Patient and public involvement (PPI) is now firmly embedded in the policies of the Department of Health in England. This article commences with a review of the changing structures of PPI in English health and social care, largely in terms of their own explicit rationales, using that as a spring board for the development of a general theoretical framework. Arguing that all democratic states face major dilemmas in seeking to meet conflicting demands and expectations for involvement, we identify the diverse and sometimes conflicting cultural and political features embedded in current models of involvement in England, in a context of rapid delegitimation of the wider political system. We identify some of the major inherent weaknesses of a monolithic, single-track model of patient and public involvement in the management and running of health and social care systems.

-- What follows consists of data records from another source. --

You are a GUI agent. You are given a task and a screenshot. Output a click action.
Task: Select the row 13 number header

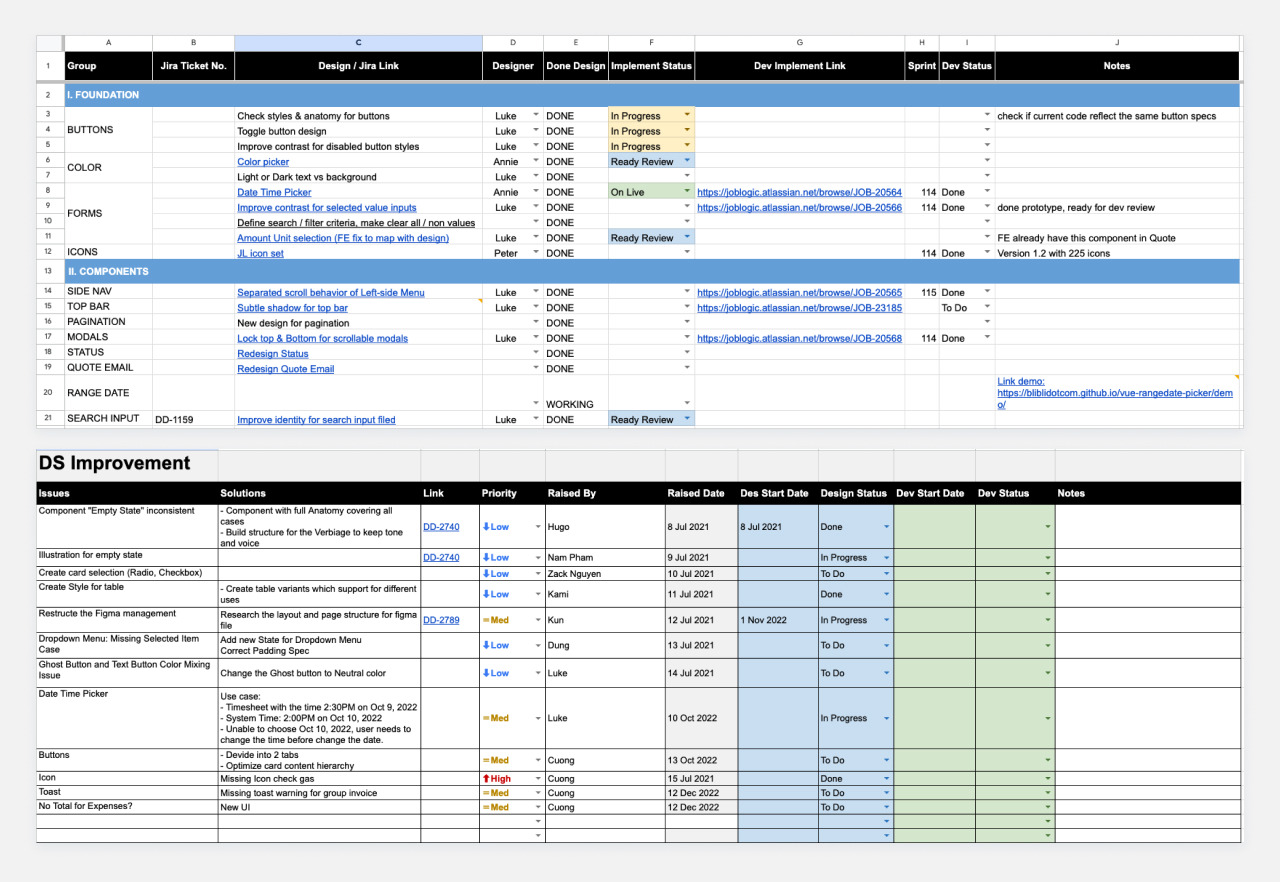coord(48,271)
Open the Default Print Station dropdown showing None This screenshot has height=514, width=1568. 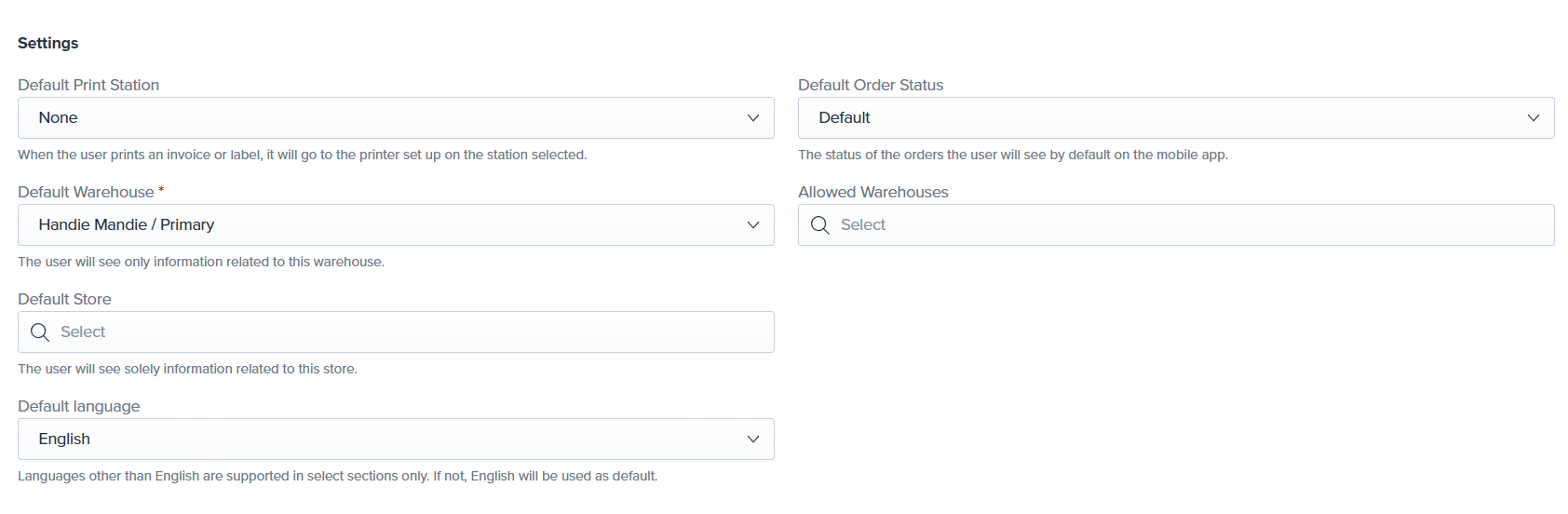pyautogui.click(x=396, y=118)
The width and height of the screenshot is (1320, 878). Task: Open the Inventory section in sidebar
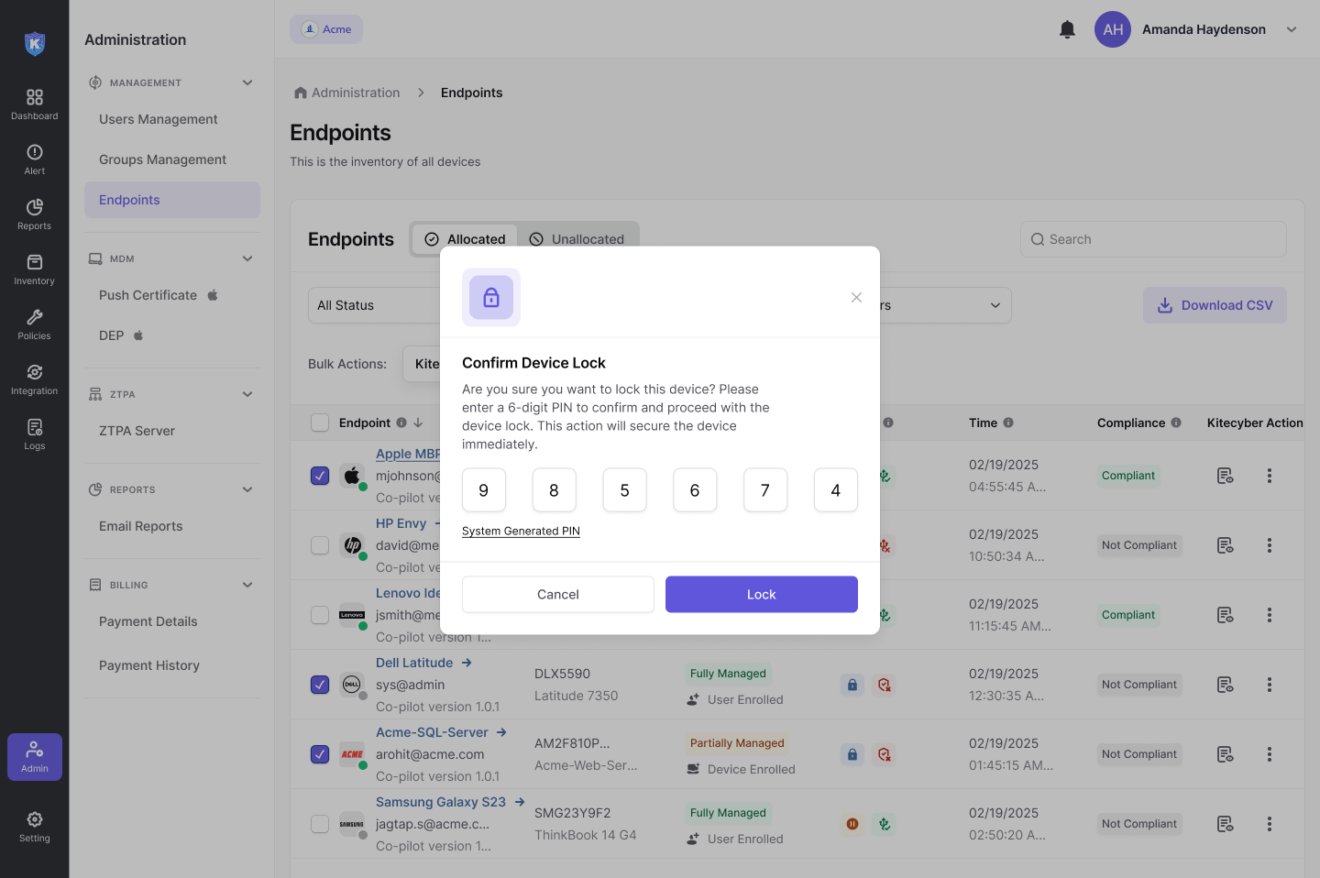34,268
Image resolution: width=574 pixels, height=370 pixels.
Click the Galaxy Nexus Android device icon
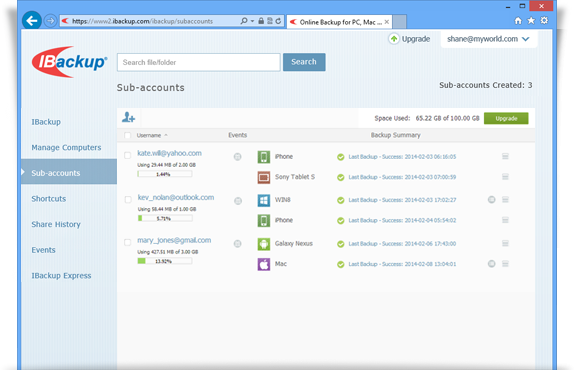264,244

Although the mechanisms and methods for delivering this may vary we suggest the model remains fundamentally the same. We also suggest why the current structures are unlikely to provide an effective response either to the pluralism of values, ideologies and social groups engaged in the sector or to the valuing of lay knowledge which could potentially sustain the social networks essential for effective participation and service improvement. The article proposes a four dimensional framework for analysing the nature of PPI. These dimensions, it is argued, provide the co-ordinates along which new ‘knowledge spaces’ for PPI could be constructed. These knowledge spaces could facilitate and support the emergence of social networks of knowledgeable actors capable of engaging with professionals on equal terms and influencing service provision.